The Regulations contain an exemption from equal treatment after 12 weeks in respect of pay only if you are employed by the agency on a particular contract of employment. In order to make use of the exemption that contract must meet certain conditions. In particular, the agency will be required to pay you a minimum amount between assignments if the agency cannot find suitable alternative work for you. If you refuse suitable alternative work, the agency will not be obliged to pay you between assignments. Your agency will not be able to terminate your contract of employment until it has met the obligations above for at least four weeks during the course of the contract. You will still be entitled to equal treatment in respect of working conditions and to the Day One rights discussed above.

The minimum amount of pay that the agency must pay you when not working must be at least 50% of the pay paid to you in the “relevant period” and this must not be less than National Minimum Wage.

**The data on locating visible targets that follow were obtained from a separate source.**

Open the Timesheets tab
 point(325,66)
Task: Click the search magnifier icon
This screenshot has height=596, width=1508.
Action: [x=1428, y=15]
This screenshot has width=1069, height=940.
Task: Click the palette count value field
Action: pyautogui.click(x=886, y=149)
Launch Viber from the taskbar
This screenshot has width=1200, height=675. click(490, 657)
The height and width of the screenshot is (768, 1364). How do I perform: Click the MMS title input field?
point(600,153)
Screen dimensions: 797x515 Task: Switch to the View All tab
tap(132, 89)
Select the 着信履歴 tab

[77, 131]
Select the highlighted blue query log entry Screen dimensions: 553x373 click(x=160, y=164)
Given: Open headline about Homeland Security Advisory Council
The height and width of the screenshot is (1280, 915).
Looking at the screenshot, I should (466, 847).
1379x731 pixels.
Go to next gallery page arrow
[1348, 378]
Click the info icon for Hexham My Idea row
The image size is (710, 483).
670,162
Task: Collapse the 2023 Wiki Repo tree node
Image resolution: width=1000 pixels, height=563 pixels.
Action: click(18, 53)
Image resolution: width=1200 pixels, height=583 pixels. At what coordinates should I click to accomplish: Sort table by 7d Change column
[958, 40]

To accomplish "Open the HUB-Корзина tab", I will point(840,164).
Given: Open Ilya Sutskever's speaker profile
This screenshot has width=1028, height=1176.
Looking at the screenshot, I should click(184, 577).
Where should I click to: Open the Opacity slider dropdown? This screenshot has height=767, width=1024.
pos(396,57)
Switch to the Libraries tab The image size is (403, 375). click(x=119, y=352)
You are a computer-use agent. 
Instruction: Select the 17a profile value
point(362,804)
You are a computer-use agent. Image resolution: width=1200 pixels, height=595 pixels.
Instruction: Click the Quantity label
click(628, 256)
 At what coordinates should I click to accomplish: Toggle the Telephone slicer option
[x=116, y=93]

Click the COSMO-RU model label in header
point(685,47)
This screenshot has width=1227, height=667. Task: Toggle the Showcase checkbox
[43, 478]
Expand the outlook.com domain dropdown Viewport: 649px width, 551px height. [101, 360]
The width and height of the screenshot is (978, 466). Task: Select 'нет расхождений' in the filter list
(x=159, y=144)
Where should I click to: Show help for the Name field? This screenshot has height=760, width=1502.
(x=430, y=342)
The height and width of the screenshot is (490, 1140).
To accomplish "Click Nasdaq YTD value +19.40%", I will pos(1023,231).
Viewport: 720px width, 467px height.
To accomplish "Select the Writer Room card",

The relevant period is the week or month in which you had your highest earnings in the 12 weeks prior to the date the previous assignment ended.

If your agency offers you a permanent contract of employment, your contract must meet the following conditions in order for your agency to utilise the exemption from equal pay:

The contract must commence before the assignment starts and must contain the following terms:

  • the minimum scale and rate of pay you will receive and how this will be calculated
  • the location(s) where you will be expected to work

  • the expected hours of work during any assignment

  • the maximum hours per week that you may be required to work during an assignment

  • the minimum hours per week that your agency will offer you during an assignment (this must be at least one hour)

  • the type of work that your agency will offer you and details of any qualifications or experience required and a provision that warns you that by entering into the contract of employment you will not be entitled to equal pay under the Regulations.